Recently, an organization where I have been contracted, faced an issue with their existing CDN setup which was hosted by DigitalOcean Spaces CDN. I was assigned a task to tackle with the issue. During my early investigation, I came up with some issues which has caused total link down to their CDN from Pakistan.
What I figured out, in traditional CDN setup where data is cached on different edge locations, there exists some drawbacks:
1. If there is a single origin server then it lacks in data reliability and redundancy. If for some reason any CDN node is unreachable to origin then there will be no cache of data available for that region which results in 404 or 403 error, based on the type of server setup you have made.
2. If a user makes a first attempt to the resource and its not cached on its edge location, then a request will be made to the origin server which also makes a little delay in fetching data from different location.
3. If for some reason, a country link to the CDN is down then there will be no way to make an uplink to origin server even you can still have access to it. We faced this issue with DigitalOcean Spaces CDN recently, when our country link to CDN was unreachable but a link was not made to its origin server even we can access it directly. At last, I have to manually make a link to origin server with CNAME later.
To overcome these obstacles, an alternate solution was proposed based on Scalable Distributed File System (DFS) with Geo-Replication. In this proposed solution, we can also overcome data loss problem and have better data reliability and redundancy. In this architecture, each file is distributed among different nodes in cluster which can be located in different regions. This replication of data is done automatically. If for some reason any node becomes unavailable then data will still be accessible from another node, even if origin server is unavailable but recent data can still be accessible from edge locations. Another benefit is, we can easily extend the number of edge locations to cover additional countries.

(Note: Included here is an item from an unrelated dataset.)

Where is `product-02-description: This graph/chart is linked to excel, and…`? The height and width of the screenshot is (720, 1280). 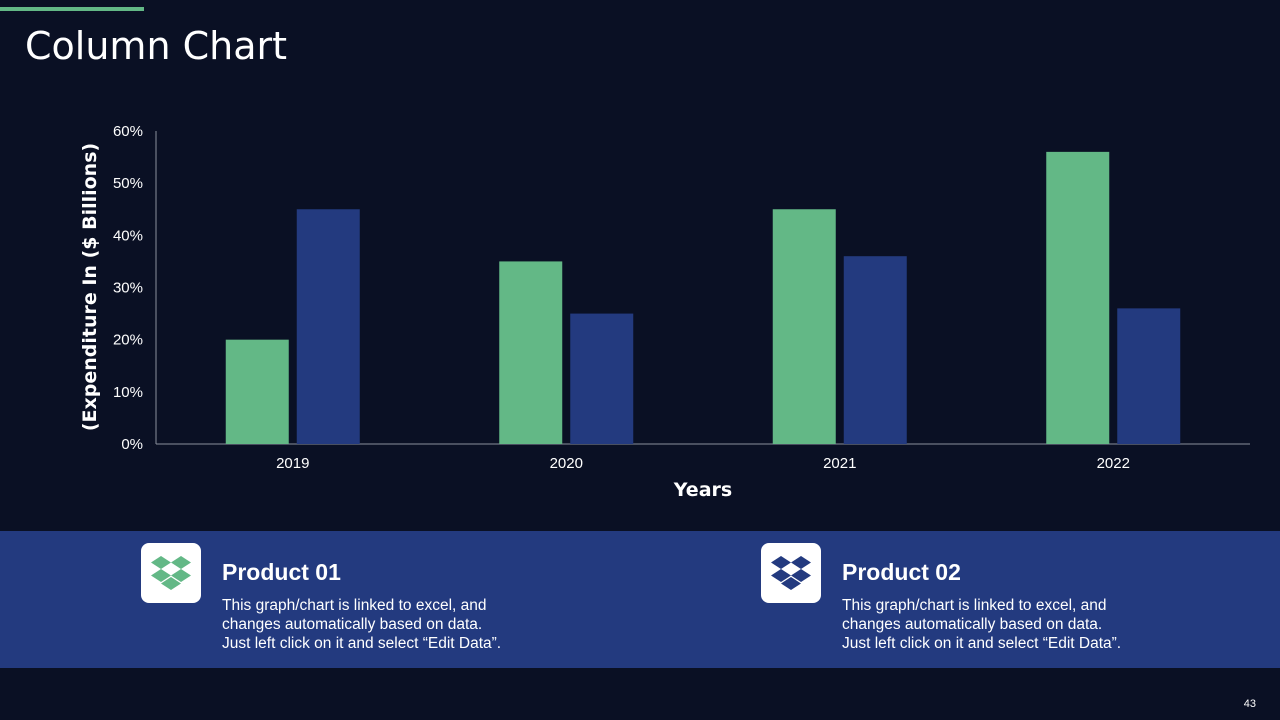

Initially what I did, I first figured out where majority of our users are residing. For this, Google Analytics has helped me and I picked top 3 locations, US, UK and India. Next I setup 2 primary servers in US which were setup as DFS with 2 replicas. Then 2 additional servers were setup in UK and India which were mirror sites and they get auto-replicated from our DFS system in US. I have made this entire setup using GlusterFS. Here is the rough sketch of my final setup: (Excuse my lame sketch as I am not a big fan of using network diagram tools :))
After setting up GlusterFS and all the servers, there was a need of LB (Load Balancer) also so the traffic can be distributed to different servers and can also easily optimise the speed by selecting the nearest server based on user location. To ease this, I have used Cloudflare for LB as well for reverse proxy to protect our servers from DDoS etc. Cloudflare have their edge locations spread across the globe and their datacenters were also available in our country so it was our choice by luck. :)
Oh, one more thing. After completing this entire setup, there was also a need to centralize the monitoring of these servers, so I can monitor the resources in used by all the 4 servers and can upgrade them when needed. For this purpose a small server of 2vCPU and 2GB RAM was used with Prometheus and Grafana.
It has been about 1.5 months now and it is a very reliable solution so far with High-Availability, 99.9% uptime and redundancy.